= Beginning of Section =

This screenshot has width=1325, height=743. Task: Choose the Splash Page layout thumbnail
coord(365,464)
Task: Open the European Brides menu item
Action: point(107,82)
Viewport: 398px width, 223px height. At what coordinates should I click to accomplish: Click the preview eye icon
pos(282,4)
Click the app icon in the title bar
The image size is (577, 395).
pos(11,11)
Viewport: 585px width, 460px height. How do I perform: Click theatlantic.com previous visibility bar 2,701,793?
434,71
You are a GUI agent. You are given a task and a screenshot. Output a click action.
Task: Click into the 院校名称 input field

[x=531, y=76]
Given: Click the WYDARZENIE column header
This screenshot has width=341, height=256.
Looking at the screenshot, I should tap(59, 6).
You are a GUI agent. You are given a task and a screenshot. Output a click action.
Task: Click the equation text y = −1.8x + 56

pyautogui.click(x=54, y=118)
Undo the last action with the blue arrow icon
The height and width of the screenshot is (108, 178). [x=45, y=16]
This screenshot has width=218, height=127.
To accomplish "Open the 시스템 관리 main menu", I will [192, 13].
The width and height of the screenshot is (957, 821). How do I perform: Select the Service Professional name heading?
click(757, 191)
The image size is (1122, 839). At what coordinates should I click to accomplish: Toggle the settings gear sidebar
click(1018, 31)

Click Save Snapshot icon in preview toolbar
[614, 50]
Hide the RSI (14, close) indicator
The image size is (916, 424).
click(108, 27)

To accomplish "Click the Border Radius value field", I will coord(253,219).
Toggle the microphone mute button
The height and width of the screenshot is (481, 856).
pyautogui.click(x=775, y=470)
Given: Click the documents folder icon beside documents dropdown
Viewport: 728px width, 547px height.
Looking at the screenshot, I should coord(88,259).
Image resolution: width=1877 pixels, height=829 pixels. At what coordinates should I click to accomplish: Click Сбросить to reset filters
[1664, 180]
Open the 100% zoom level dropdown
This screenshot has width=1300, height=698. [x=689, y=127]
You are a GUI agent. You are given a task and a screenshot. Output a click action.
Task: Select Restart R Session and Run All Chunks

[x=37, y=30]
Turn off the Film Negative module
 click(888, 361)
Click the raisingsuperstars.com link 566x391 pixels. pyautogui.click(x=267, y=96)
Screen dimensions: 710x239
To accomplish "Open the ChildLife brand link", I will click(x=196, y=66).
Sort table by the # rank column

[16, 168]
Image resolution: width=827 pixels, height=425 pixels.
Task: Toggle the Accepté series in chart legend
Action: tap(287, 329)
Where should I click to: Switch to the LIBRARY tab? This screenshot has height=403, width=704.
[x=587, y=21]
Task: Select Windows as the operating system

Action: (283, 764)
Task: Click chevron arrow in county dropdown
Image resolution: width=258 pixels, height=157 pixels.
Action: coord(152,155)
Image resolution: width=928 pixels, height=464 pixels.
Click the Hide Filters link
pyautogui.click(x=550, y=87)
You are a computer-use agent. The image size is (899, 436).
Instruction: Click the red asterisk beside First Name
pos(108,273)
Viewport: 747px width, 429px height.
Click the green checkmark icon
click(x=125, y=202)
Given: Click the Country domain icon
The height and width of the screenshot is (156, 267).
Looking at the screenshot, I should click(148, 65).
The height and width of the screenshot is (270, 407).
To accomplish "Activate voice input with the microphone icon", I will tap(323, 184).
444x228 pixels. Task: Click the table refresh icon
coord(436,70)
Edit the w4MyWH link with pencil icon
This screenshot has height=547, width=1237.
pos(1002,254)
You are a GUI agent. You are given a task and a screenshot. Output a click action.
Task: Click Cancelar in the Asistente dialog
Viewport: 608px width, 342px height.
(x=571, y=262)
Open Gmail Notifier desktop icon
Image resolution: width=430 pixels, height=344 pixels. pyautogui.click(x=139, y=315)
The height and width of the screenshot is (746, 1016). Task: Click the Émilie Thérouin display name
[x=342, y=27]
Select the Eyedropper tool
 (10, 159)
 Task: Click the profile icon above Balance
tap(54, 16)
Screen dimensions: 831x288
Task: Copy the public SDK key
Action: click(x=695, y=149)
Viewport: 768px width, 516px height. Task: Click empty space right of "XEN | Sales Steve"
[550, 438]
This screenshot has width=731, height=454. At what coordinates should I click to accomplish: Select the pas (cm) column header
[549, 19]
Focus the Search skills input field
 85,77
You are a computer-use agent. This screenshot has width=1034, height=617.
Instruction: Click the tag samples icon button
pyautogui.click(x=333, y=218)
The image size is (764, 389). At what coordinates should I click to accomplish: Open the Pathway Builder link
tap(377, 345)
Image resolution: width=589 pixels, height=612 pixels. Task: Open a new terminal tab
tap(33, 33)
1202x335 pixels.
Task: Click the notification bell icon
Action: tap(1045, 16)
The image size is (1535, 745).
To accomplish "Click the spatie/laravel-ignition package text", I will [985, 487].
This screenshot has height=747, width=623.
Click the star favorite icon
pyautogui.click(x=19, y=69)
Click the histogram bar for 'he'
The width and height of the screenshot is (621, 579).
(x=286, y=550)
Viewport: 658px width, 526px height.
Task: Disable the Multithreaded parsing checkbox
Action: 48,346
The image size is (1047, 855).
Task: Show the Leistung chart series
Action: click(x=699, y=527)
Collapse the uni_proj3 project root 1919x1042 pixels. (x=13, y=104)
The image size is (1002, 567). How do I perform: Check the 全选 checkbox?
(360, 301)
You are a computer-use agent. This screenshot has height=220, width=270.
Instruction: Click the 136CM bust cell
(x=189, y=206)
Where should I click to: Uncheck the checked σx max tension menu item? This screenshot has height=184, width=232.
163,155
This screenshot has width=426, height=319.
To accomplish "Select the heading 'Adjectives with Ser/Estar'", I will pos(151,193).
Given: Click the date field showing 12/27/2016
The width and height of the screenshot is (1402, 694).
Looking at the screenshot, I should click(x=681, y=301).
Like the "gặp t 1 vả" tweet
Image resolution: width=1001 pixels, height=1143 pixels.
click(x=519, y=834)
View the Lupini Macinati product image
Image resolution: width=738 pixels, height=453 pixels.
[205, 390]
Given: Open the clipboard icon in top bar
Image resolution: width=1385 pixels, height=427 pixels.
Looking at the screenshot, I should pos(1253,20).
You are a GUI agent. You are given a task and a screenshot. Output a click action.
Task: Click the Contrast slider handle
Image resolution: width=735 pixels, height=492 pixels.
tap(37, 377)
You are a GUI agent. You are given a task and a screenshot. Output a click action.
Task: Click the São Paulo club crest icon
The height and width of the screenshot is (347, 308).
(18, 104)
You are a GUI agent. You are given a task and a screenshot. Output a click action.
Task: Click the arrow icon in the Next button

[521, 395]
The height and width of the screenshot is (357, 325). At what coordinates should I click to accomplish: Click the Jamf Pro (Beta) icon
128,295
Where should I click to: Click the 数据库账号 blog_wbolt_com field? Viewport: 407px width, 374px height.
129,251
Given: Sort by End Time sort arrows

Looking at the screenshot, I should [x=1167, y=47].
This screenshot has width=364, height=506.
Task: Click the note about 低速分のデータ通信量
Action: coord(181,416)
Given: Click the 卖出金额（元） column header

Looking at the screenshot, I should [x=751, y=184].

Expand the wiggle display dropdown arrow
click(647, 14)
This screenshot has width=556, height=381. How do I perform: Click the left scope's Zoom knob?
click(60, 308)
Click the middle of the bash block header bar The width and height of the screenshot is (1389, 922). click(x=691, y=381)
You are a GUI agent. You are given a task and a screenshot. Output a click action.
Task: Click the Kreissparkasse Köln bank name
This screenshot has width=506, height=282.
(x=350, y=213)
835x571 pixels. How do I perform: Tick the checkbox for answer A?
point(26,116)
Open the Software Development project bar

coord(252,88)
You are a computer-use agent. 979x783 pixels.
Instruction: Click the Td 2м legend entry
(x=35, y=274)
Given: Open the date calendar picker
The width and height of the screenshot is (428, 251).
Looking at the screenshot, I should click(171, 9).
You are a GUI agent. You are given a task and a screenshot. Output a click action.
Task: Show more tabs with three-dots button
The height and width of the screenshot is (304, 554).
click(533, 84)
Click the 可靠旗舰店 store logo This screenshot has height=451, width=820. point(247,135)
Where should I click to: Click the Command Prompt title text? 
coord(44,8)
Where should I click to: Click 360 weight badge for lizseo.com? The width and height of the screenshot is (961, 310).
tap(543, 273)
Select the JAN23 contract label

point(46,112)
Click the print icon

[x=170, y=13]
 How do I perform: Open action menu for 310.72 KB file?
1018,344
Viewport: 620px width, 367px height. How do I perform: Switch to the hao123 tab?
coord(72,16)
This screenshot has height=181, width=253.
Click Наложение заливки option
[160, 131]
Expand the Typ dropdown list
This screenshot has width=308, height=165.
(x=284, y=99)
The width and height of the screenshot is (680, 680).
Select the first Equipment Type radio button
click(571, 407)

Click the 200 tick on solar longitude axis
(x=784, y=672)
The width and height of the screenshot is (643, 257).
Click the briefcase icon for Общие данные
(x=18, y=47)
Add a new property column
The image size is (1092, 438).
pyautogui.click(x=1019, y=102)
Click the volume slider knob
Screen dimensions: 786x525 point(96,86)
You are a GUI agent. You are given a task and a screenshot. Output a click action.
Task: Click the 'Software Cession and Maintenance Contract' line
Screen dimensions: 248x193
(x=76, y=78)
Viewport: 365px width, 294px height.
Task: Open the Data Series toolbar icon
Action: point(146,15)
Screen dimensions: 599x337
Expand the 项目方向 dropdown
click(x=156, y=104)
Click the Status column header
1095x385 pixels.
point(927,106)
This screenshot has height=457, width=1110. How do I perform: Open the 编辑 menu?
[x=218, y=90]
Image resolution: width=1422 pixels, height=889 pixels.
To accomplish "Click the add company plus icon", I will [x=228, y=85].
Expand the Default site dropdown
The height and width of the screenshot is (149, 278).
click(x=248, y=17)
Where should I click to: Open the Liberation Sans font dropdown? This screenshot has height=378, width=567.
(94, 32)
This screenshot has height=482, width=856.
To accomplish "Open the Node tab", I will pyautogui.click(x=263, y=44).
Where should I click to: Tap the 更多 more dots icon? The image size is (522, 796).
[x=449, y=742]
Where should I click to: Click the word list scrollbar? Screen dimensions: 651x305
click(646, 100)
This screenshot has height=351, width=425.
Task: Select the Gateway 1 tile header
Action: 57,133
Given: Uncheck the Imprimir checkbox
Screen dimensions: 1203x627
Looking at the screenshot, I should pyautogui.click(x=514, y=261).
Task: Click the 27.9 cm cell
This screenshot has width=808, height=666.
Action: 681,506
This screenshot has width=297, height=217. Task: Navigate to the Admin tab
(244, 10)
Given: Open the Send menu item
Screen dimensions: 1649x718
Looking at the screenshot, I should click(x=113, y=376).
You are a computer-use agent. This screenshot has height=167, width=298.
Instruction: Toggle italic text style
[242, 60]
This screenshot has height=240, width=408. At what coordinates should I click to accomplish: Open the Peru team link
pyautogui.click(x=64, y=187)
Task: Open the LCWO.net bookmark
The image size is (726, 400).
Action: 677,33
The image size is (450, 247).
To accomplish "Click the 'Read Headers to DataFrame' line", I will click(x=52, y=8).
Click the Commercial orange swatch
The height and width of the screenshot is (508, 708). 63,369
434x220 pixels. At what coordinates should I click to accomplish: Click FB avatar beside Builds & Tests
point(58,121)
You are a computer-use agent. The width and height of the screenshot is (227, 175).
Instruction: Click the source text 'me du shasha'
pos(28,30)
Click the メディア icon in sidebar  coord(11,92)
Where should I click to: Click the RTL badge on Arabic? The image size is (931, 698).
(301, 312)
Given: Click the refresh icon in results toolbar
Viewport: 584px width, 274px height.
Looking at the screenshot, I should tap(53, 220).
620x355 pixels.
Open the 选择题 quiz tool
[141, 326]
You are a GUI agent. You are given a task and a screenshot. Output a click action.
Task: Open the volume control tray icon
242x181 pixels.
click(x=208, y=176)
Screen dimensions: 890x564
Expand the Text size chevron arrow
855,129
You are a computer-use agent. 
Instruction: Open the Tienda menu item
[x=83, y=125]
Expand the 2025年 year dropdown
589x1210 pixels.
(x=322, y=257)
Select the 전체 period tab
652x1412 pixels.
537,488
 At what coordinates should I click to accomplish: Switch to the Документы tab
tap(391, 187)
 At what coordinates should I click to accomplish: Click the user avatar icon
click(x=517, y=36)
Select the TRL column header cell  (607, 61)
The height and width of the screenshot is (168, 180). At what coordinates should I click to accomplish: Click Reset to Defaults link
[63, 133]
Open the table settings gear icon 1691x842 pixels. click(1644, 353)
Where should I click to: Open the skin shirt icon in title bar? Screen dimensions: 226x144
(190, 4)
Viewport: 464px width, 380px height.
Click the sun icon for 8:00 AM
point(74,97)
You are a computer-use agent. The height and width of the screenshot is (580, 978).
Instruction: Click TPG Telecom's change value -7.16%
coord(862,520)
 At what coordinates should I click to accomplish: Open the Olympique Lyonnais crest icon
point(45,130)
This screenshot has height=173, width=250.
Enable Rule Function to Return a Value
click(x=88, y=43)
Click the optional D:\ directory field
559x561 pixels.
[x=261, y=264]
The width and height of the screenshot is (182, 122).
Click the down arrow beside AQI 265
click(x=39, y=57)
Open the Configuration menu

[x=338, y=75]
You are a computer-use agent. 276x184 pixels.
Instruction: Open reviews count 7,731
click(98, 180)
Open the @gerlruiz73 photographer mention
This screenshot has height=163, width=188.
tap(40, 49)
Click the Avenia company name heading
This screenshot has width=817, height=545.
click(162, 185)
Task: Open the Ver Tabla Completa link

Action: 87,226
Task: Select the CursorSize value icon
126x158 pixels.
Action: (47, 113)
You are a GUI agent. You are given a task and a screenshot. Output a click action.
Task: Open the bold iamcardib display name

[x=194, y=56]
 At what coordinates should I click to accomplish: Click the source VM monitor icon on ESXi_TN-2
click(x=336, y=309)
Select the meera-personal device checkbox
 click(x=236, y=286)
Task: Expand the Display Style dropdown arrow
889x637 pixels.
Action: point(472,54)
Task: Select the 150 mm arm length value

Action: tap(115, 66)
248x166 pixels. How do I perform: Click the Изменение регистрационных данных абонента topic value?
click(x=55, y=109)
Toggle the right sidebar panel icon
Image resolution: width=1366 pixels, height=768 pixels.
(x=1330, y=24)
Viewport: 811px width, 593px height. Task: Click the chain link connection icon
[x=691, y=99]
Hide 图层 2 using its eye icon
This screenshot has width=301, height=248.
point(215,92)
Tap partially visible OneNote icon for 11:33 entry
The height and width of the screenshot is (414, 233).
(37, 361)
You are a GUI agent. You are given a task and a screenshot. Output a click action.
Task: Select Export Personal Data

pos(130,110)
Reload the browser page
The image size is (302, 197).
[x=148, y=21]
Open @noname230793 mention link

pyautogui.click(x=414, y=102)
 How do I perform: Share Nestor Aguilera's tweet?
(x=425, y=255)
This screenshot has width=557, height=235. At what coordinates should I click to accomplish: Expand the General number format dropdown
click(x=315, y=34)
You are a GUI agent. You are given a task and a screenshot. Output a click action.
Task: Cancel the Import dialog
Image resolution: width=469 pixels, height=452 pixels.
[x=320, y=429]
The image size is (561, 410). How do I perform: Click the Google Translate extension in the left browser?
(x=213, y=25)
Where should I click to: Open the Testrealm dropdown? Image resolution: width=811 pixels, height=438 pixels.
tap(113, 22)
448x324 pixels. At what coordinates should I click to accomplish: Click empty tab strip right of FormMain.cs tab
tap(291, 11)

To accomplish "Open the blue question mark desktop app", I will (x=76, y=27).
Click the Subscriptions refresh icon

= End of Section =

__What the task requires__: With the line that has "248x166 pixels. How" as the first and the line that has "Hide 图层 2 using its eye icon" as the last, repeat exactly that run of lines above and no more.

__Task output__:
248x166 pixels. How do I perform: Click the Изменение регистрационных данных абонента topic value?
click(x=55, y=109)
Toggle the right sidebar panel icon
Image resolution: width=1366 pixels, height=768 pixels.
(x=1330, y=24)
Viewport: 811px width, 593px height. Task: Click the chain link connection icon
[x=691, y=99]
Hide 图层 2 using its eye icon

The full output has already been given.